··· SELECTION

If the city is paying an 8% employee contribution, but then says the employee must now pay it, that reduces their real-world, money-in-the bank paycheck by 8%. Since the city transferred the cost to the employee, it reduces that employee's total compensation (and thus cost to the city) by that same amount. In what world is that not a pay cut?
I've said all along that the employees should be paying the full 8% contribution. After all, that's why it is an employee contribution. Go ahead, look it up in the insanely long thread from a few weeks ago--I have not waivered from that position.
Where I disagree is in the speed with which that change should be implemented. This year's proposed 2% adjustment is a good start, and it should be continued in future contracts via salary freezes and additional, gradual adjustments.
Doing 8% (or even 4%) all at once will devestate some middle-class families that are already trying to scrape by--this is a very expensive place to live. There is absolutely no reason to do that to people, unless an agency is truly on the verge of bankruptcy otherwise. In Pleasanton, all evidence indicates that we can afford the contracts as-is--we're merely taking advantage of the tougher economics time to bargain better terms.
Still laughing at the "union shill" references. Go back and read what I posted a few weeks ago. No way the union supports what I want. I'm merely trying to protect the good people and families that serve us so well.
Posted by Bart Hughes, a resident of the Another Pleasanton neighborhood neighborhood, on Mar 2, 2011 at 9:03 am
YAT - no one is Pleasanton is pushing to remove collective bargaining rights from public employees so I'm not sure what you are arguing here.
But speaking of specific facts that get presented and the other side doesn't respond to ... what is your take on the fact (presented by the city) that personnel costs have increased from 63% of the budget to 80%, thereby crowding out the rest of the budget? How would you address this? (And no, Pleasanton is not able to raise revenue in a meaningful way.) What is your take on this specific point?

······
··· SOURCE EXCERPT

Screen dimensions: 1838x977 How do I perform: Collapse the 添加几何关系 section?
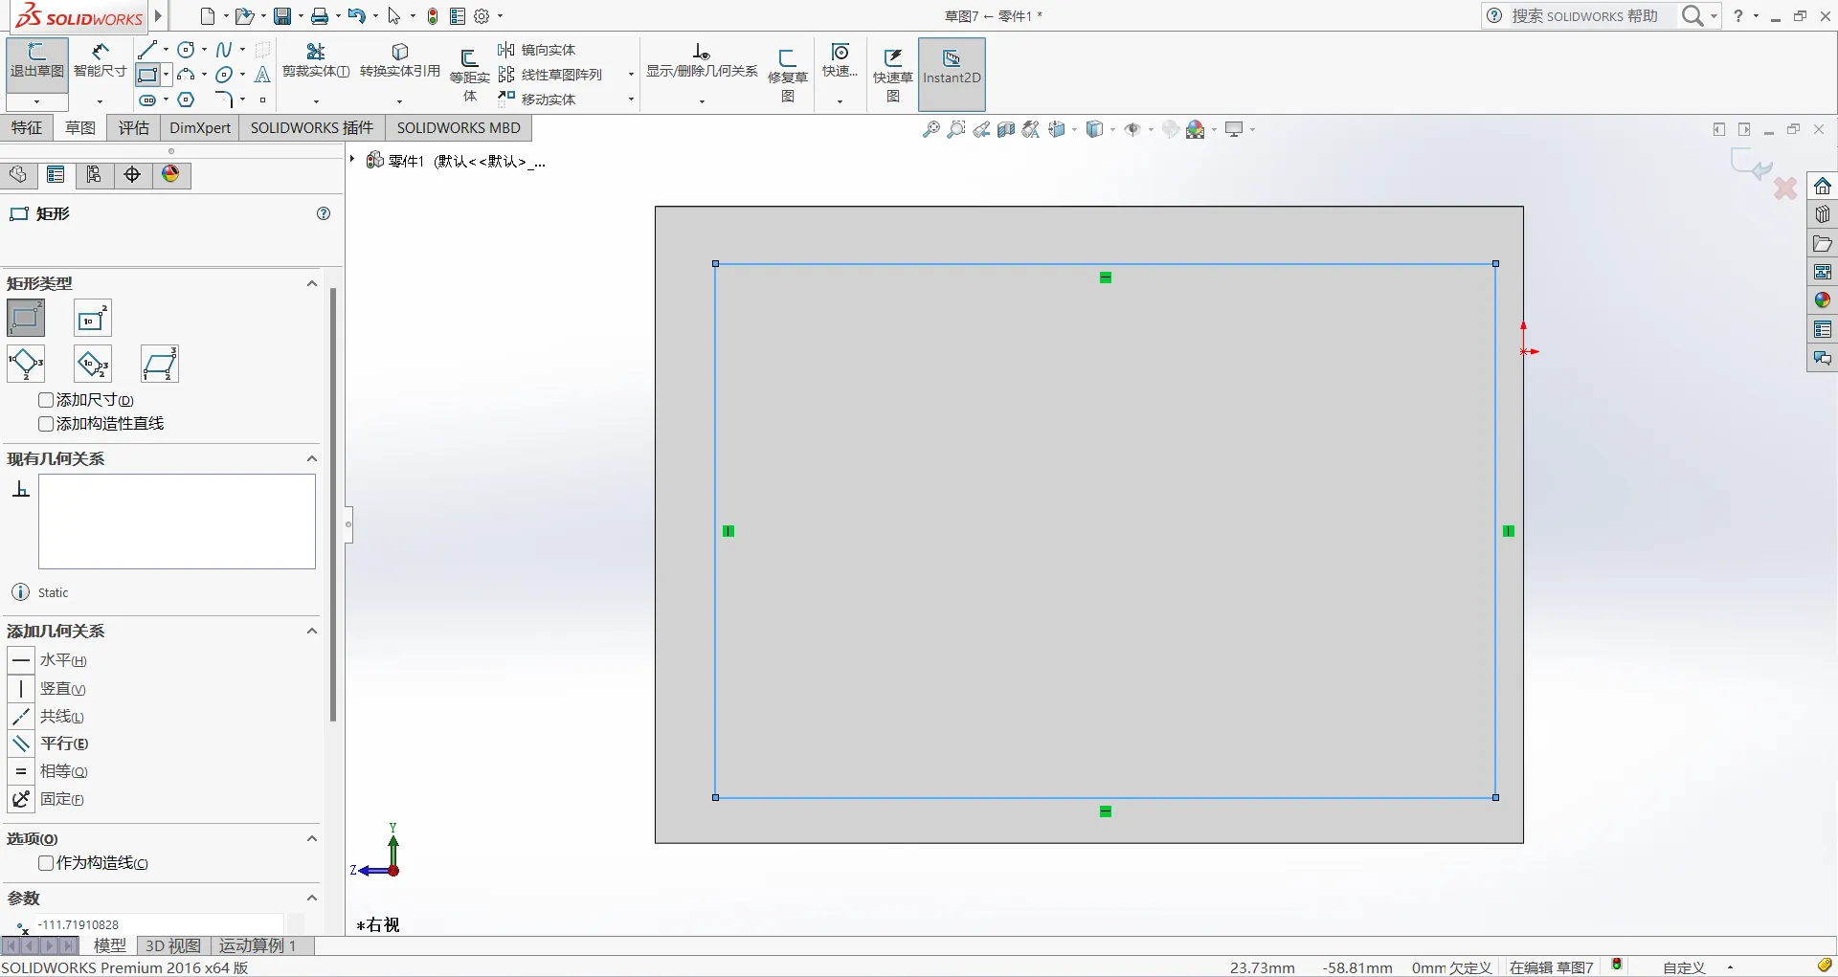pos(311,631)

······

:: GOAL OF THE EXERCISE ::
In the Pleasanton pension thread, what change in personnel costs as a share of the budget is attributed to the city? The data plays no part in this.

:: SOLVED EXERCISE ::
Personnel costs rose from 63% of the budget to 80%.